Epeydir canım bir şey yazmak istemiyordu
İki kelime yan yana gelmek istemez ya hani, işte tam öyle bir durum
Bazen vakit olmuyor, bazen o yazma heyecanın
Derken geldi o yazma hissi
Sezen mesaiye başladı ilk önce; ”Kaç kişiyiz savunan sevdayı”, “Benim yerimedeee sev”…
Kulağım Sezen’de, gözlerim klavyede
Böyle başladım günün ilk ışıklarında yazmaya…
Lakin anladım ki hep yazmalıyım
Yazmak önceleri heves şimdi ise bağımlı gibi
Kanser hastasının kemoterapi seansı gibi.
Temmuz sıcağında tarlada çalışan emekçinin meşe altında verdiği soğuk su molası gibi.
Yarin saçını okşamak, çınar gölgesinde çay içmek gibi.
Askerin çarşı izni gibi.
Akşamüstü sahilde yürümek gibi yazmak.
Adana’da kebap, Gaziantep’de baklava, Bozcaada’da kahve içmek gibi
Yazmak hayat gibi.
Yazınca ayaklarım yere daha az basıyor, tatlı bir meltem ufak ufak esiyor ekrandan yüzüme doğru.
Hayatın ritmi yavaşlıyor, oturduğum koltuk; denize karşı bir balkonda, üç kişilik salıncakta, onunla ikimiz.
Dışarısı Temmuz sıcağı, balkon serin.
Yanımda yar.
Hemen yanda mutfaktan gelen güzel kokular -fırında havuçlu kek gibi bir şey olmalı- denizden gelen iyot-yosun kokularıyla karışıyor.
Gözlerimi kapıyorum, ne olur bu rüyadan uyanmayayım diyorum.

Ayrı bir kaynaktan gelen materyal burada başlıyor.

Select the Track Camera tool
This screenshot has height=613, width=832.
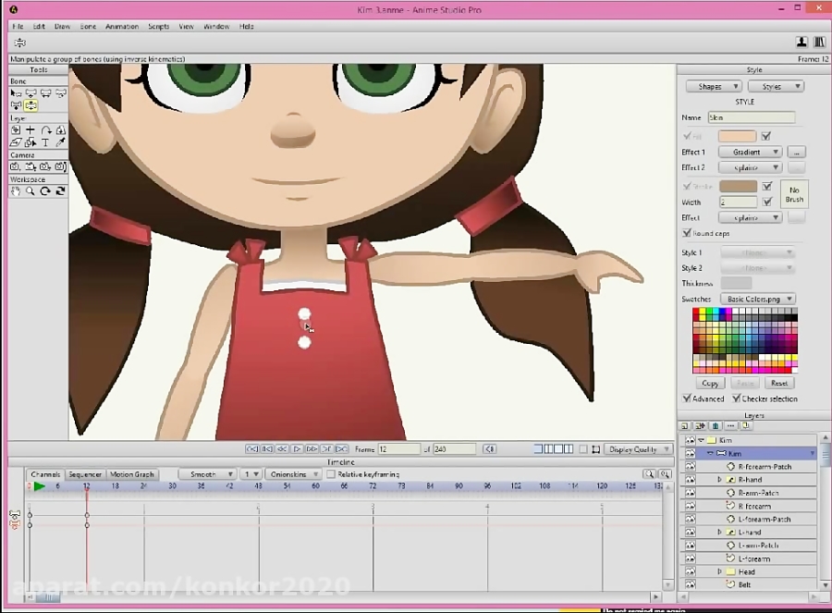point(15,165)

Arada tuşlara bakmak için kısık kısık gözlerle klavyeme bakıyorum o kadar.
Kahvaltımı da yaptım ama, ne işi var bu havuçlu kekin bu romantik hayalde?

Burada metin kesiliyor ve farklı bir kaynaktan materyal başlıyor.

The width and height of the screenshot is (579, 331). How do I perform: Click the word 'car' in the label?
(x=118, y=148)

Karşıda deniz, balkonda üç kişilik salıncak ve yar.
Denizden gelen iyot-yosun kokusu.
Yeter aslında adam olana çok bile.
Obursun Songül, gözün bir doysun!
Aç gözünü, bir bak.
Karşında denizin neminden ıslanmış tozlu bir masa ve kumlu tozlu bir ekran.
Daha da tozlu bir klavye.
Ve tek başına.
Her zamanki yalnızlığınla.
Mendil-mouse yan yana.
Telefonlar sus-pus, kapım tıksız.
Bu şartlarda hayal kurmak bile yetenek.
Şu “havuçlu kek” işi bozdu, bir de Sezen…
Hayaller kısa sürdü.
Güzel başlamıştım, fakat son iyi olmadı
Yine seyirciyi üzdü yönetmen
Olsun be hayal kurmak nasılsa bedava!